Surprisingly, one-third of patients did not receive cancer-directed therapy. In general these patients were older (median 79 years), more patients were unstaged (28%) and the primary tumour was more frequently located in the stomach than in the oesophagus and gastroesophageal junction (p = 0.001). Therapy was primarily deselected due to poor general health. When patients are included in clinical trials, an expected overall survival of at least three months is often a general inclusion criterion. The observed mOS of only 2.4 months substantiate the decision not to offer chemotherapy. However, there was a trend towards a prolonged survival, 2.9 months vs. 2.1 months, in patients not evaluated by an oncologist. On the basis of the dismal survival, it is important that future studies focus on symptom relief with use of routine stent implantation in patients with dysphagia, palliative surgery, radiotherapy or “low-dose” chemotherapy. An evaluation by a multidisciplinary team might therefore also be important in this patient group in order to palliate symptoms and hopefully to prolong survival.

Conclusion

Our study reports staging, characteristics, therapy and outcome in a prospectively and unselected population of GEA patients. When assessing the impact of treatment, it is important to focus on the entire group of patients.

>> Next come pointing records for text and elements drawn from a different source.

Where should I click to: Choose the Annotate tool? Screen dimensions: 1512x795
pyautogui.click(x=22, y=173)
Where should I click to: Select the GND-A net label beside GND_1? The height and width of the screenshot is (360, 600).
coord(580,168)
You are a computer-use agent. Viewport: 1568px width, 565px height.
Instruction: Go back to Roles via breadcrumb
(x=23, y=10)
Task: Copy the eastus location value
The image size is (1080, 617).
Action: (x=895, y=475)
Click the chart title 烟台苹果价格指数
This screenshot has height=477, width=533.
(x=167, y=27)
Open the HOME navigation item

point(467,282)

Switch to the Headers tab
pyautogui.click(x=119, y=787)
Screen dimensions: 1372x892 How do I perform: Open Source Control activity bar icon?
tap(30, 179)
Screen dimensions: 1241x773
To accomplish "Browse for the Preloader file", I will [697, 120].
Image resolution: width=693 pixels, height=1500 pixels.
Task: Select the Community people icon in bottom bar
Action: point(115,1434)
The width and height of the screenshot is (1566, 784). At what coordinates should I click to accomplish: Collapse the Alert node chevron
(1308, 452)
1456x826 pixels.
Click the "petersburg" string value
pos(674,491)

Often survival rates are reported from either randomised trials, with the risk of evaluating only the “best patients”, or from population-based samples not reporting on treatment. The strength of the present study is its population-based nature and the fact that it reflects both treatment and survival in an unselected cohort. In non-resectable patients, only around 30% of a population are candidates for three-drug chemotherapy. The fact that age was found not to be a poor prognostic factor for survival or a barrier for receiving second-line therapy implies the possibility of treating a population of increasingly older patients and also to focus on this group of patients in future studies.

Declaration of interest: The authors report no conflicts of interest. The authors alone are responsible for the content and writing of the paper.

This study was supported by a grant from the Danish Cancer Society.